Low-Income Americans Face Reduced SNAP Benefits and Increased Risk of Hunger
Low-income Americans face a ‘hunger cliff’ as Snap benefits are cut The Guardian
The Supplemental Nutrition Assistance Program (SNAP) is a vital part of the American safety net, providing food assistance to low-income individuals and families. Unfortunately, recent changes to the program have reduced the amount of SNAP benefits available to those in need, and this has put many low-income Americans at risk of going hungry.
The most recent change to SNAP was the passage of the 2018 Farm Bill, which cut $8.8 billion from the program over the next decade. The cuts will reduce the amount of benefits available to individuals and families, and will also make it more difficult for people to qualify for SNAP. This means that many low-income Americans will be unable to access the food assistance they need.
The cuts to SNAP are particularly concerning because hunger is already a major problem in the United States. According to the USDA, 11.1 percent of households in the United States were food insecure in 2017, meaning they lacked access to enough food for an active, healthy lifestyle. This number is even higher for households with children, with 16.7 percent of households with children being food insecure.
The cuts to SNAP will only make this problem worse, as it will reduce the amount of assistance available to those in need. This could lead to an increase in hunger among low-income Americans, as they will be unable to access the food assistance they need.

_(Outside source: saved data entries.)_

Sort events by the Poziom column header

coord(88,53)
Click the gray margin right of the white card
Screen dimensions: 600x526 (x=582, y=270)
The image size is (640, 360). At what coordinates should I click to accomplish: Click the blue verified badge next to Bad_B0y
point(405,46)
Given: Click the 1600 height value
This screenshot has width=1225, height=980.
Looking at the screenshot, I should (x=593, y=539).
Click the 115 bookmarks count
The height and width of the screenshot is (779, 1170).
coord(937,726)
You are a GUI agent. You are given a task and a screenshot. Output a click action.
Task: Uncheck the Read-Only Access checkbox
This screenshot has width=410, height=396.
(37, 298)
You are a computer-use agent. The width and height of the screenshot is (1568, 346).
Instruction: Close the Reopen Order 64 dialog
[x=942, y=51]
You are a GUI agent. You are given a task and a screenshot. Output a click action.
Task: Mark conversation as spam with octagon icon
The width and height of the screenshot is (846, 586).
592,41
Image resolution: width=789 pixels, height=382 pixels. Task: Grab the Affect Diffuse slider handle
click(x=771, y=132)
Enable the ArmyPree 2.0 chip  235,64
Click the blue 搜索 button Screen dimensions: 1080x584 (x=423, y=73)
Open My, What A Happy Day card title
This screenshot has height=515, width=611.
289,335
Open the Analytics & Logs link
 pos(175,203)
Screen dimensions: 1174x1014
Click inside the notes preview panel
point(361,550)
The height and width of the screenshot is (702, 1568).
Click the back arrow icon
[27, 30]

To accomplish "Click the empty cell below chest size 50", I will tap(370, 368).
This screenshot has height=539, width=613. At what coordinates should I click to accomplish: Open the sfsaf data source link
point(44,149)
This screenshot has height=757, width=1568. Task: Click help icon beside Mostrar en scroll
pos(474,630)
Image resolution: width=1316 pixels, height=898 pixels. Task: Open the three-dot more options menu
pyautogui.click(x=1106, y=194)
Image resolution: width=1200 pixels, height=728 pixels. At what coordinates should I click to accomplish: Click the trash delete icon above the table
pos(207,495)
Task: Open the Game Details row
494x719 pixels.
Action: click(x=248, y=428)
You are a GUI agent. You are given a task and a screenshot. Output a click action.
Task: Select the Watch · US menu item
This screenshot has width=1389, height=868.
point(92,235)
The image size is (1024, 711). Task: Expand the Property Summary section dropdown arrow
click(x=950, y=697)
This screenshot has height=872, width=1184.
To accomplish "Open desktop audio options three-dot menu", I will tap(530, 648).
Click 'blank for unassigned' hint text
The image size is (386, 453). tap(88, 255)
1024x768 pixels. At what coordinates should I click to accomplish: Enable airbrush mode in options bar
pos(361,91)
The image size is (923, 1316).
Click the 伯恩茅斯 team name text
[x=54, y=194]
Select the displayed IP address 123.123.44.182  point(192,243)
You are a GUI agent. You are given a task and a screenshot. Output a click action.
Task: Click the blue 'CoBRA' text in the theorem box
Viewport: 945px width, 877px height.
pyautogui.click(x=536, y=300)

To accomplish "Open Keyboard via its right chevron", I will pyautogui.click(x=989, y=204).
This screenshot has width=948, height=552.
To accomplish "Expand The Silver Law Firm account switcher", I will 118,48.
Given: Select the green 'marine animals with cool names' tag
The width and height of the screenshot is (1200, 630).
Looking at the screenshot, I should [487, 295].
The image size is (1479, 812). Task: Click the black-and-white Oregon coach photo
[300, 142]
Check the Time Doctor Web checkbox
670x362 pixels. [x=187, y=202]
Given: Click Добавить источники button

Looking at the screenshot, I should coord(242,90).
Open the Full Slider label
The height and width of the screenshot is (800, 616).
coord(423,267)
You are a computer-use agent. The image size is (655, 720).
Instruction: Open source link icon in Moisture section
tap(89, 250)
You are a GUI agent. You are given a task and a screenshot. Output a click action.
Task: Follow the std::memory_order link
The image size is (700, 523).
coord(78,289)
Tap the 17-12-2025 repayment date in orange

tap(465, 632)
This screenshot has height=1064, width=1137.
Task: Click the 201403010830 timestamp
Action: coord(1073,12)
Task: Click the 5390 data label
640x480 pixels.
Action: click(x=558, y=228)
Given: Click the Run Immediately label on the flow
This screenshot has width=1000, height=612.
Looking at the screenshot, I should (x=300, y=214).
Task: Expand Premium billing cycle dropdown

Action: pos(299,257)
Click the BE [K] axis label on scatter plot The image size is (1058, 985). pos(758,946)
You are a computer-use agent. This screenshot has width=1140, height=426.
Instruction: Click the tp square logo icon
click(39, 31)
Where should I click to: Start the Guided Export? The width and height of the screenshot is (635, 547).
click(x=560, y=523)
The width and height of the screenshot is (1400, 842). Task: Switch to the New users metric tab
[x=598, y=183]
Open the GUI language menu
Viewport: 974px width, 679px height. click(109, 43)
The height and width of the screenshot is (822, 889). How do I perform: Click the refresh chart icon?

It is important that we take steps to ensure that low-income Americans have access to the food assistance they need. We must also work to reduce hunger in our country by increasing access to healthy, affordable food. By doing so, we can help ensure that all Americans have access to the nutrition they need to lead healthy and productive lives.
This article has been rewritten and summarized in an informative style by Open AI, while the picture was created by DALL·E. SDG Investors LLC holds the rights to both the article summary and image, and all rights are reserved.